For the last 18 years, Wild and Woolly has been an institution in the Highlands, the premier video store for off-the-wall and hard-to-find cinema. But that’s all set to come to an end Monday, March 23, on the 18th anniversary of their opening, as Wild and Woolly closes its doors for the last time. In an industry overwhelmed by convenience, Wild and Woolly has persevered by curating one of the most eclectic video collections in the Midwest. Started by ex-Slint bassist Todd Brashear, it’s almost impossible to not find something interesting, and probably something you’ve never seen or didn’t know existed in Wild and Woolly.
The impetus of the store has, like so many great things, humble origins. According to Brashear, “I wanted to open a store of some sort, probably partly, because I grew up hanging out at my uncle’s furniture store, and partly because I was working at a job that I didn’t like. I asked myself the question: ‘What do I wish Louisville had that it doesn’t have?’ Since we already had several record stores, a niche video store is what I came up with. I had never actually been to one at that point, but knew they existed in the bigger cities.”
Brashear took the logical step and cultivated a catalog of some of the weirdest movies around. He recalls that their early collection was largely comprised of “Hong Kong (John Woo, Jackie Chan), obscure horror (Dario Argento, etc.), Something Weird titles (a company that is still around), music and documentaries.”
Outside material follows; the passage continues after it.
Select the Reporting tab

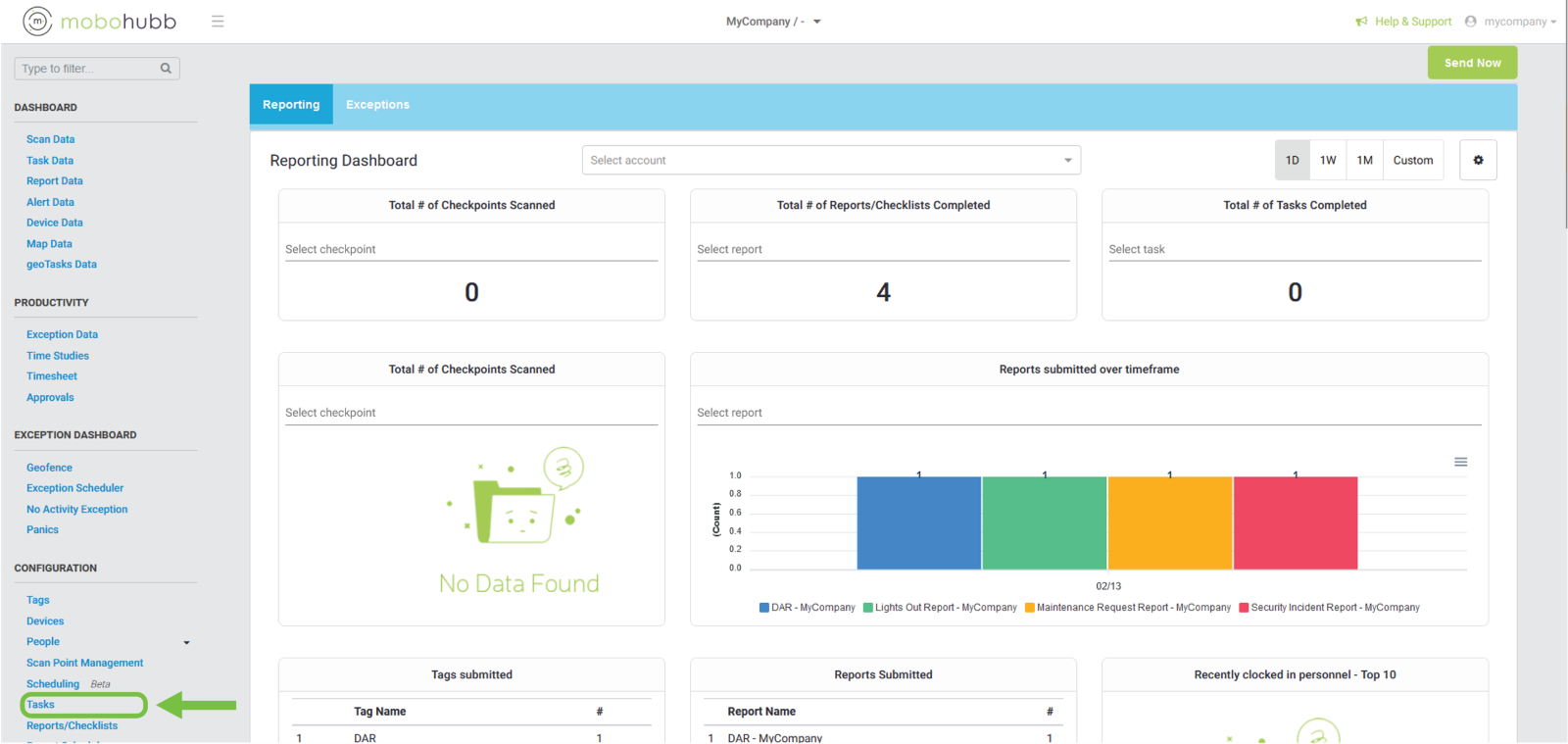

Of course, with a collection this eccentric, Wild and Woolly developed a bit of a reputation. For those to young to realize, this means that there was a time when a video store was subversive enough to intimidate many who would enter, a testament to brick and mortar stores peddling a physical medium. Brashear notes, “We got all kinds back then, but a lot of people were kind of afraid of the place. So it’s become way more mainstream, and is also a place that a lot of families visit.”
The elephant in the room is the progressive move towards less physical types of media, in this case streaming services like Netflix, Amazon or Hulu. Even Redbox, one of the last remaining bastions of physical media, offers a mighty competition to mom-and-pop video outlets, by offering competitive pricing and convenient return options. Brashear believes that “people’s habits have just slowly changed and it’s just chipped away at our business over time. Overall physical media is going away. Maybe not totally, but to a large extent. We still do a good business, but it’s not enough to keep it going in any kind of sustainable way. Plus after 18 years, I think I’m ready for something else.”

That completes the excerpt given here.